Merging data in Google Sheets with the Triumvirate of ARRAYFORMULA(), VLOOKUP(), and MATCH()

Objective

Readers will be able to use the ARRAYFORMULA(), VLOOKUP() and MATCH() functions in Google Sheets to combine multiple sources of data on to a single sheet.

Why this matters

Schools may have multiple core data systems with limited integration. Getting an accurate understanding of a child's progress towards key benchmarks can make taming lions look like a walk in the park. For many educators, getting attendance, testing, course performance, and behavioral data for one student means logging into up to four different systems and a lot of screen real estate. In order to get a complete picture of a student's performance, it is important to be able to aggregate data from multiple systems into one view.

Prerequisite knowledge

Importing data into Google Spreadsheets, creating a Google Spreadsheet, navigating a Google Spreadsheet, basic understanding of how spreadsheet functions work.

Introduction

In this tutorial we will use three Google Spreadsheet functions to robustly combine data from multiple child sheets into a single master sheet. First I will describe the initial setup of a Google Spreadsheet containing multiple data sheets.  Second, I will introduce MATCH() and VLOOKUP(), their syntax, purpose, and examples of their use. Next, I will describe how to combine MATCH() and VLOOKUP(). After that, I will introduce ARRAYFORMULA() and in the end, I will describe how to combine the three functions to create a single sheet view of all the disparate data. One view to rule them all, as the saying goes.

Initial Setup

  1. Create a new Google Spreadsheet.
  2. Use the import CSV feature in the "File" menu to upload multiple data sets, such as test scores, attendance, behavior data, etc. All data must have a common unique identifier associated with each record. In this case, each student has a unique student identification number. The unique identifier must be in a column to the left of the data that will be aggregated from each import.
  3. Create a parent sheet in the Google Spreadsheet, which we will call "Student Data".
  4. Create a student record list by pasting a complete list of student IDs, first names, and lastnames into the first columns of the "Student Data" sheet with clearly titled column headers. While this example uses student records, clients, customers, vendors, etc. could be used as records to aggregate data on as well.
  5. Title columns to the right of the initial student record list. In this example we will aggregate student GPA, attendance, and standardized test scores. The titles of each column must match the titles of the columns in the child sheets containing the imported data from step 2. For example, if the attendance child sheet contains a column header called "Year to Date Att" that I want to include in the "Student Data" sheet, I will create a column header in the "Student Data" sheet called "Year to Date Att".

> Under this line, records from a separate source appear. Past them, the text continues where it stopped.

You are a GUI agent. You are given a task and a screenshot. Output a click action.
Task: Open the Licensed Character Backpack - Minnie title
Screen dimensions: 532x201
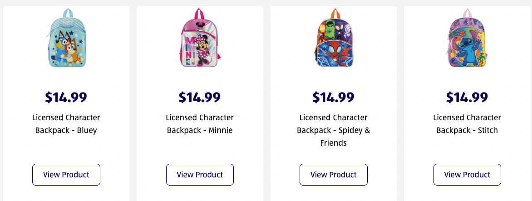coord(200,124)
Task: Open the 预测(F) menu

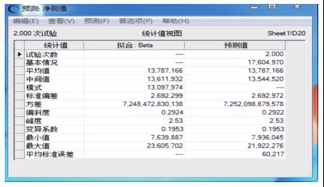Action: (96, 21)
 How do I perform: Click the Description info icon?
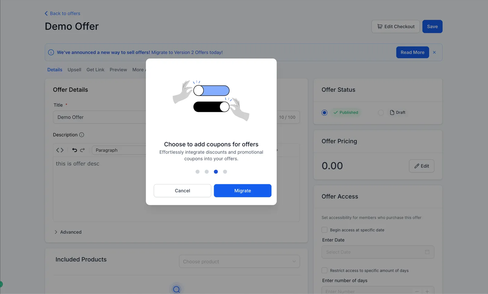[82, 135]
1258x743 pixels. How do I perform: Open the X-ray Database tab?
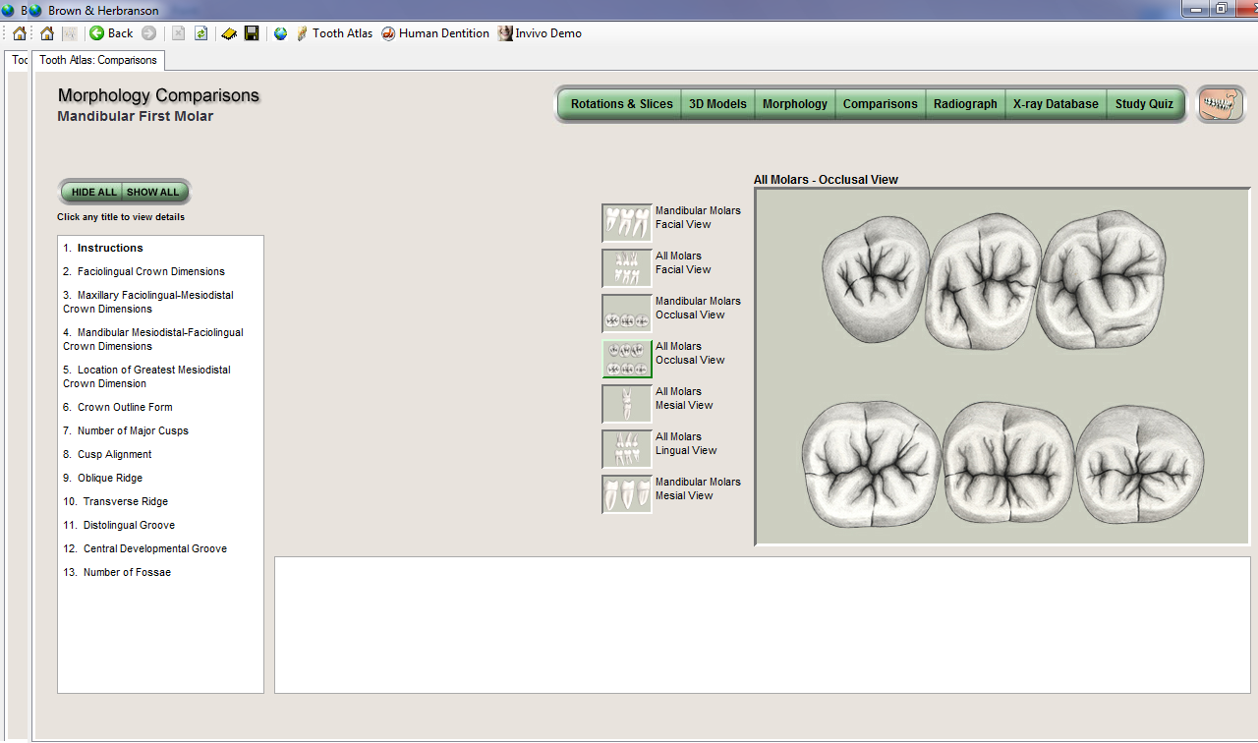click(1056, 104)
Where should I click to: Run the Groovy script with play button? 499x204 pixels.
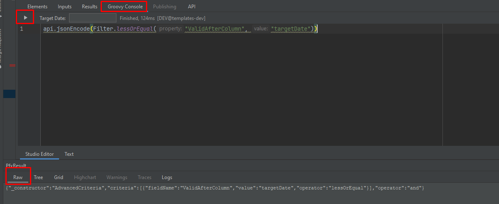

Once the spreadsheet child sheets are all imported and the master "Student Data" sheet contains a row for each record and column headers that match desired data from the child data sheets, we are ready to move on and use the MATCH(), VLOOKUP(), and ARRAYFORMULA() functions to aggregate child sheet data on the "Student Data" sheet.

You can make a copy of a pre-built demo spreadsheet with all of the above steps already accomplished here.

Match()

Arguments: MATCH(search_key, range, [search_type])

Summary: Returns the relative position of an item in a range that matches a specified value.

search_key: The value to search for.

range: The one-dimensional array to be searched. Or, more simply a list of items. 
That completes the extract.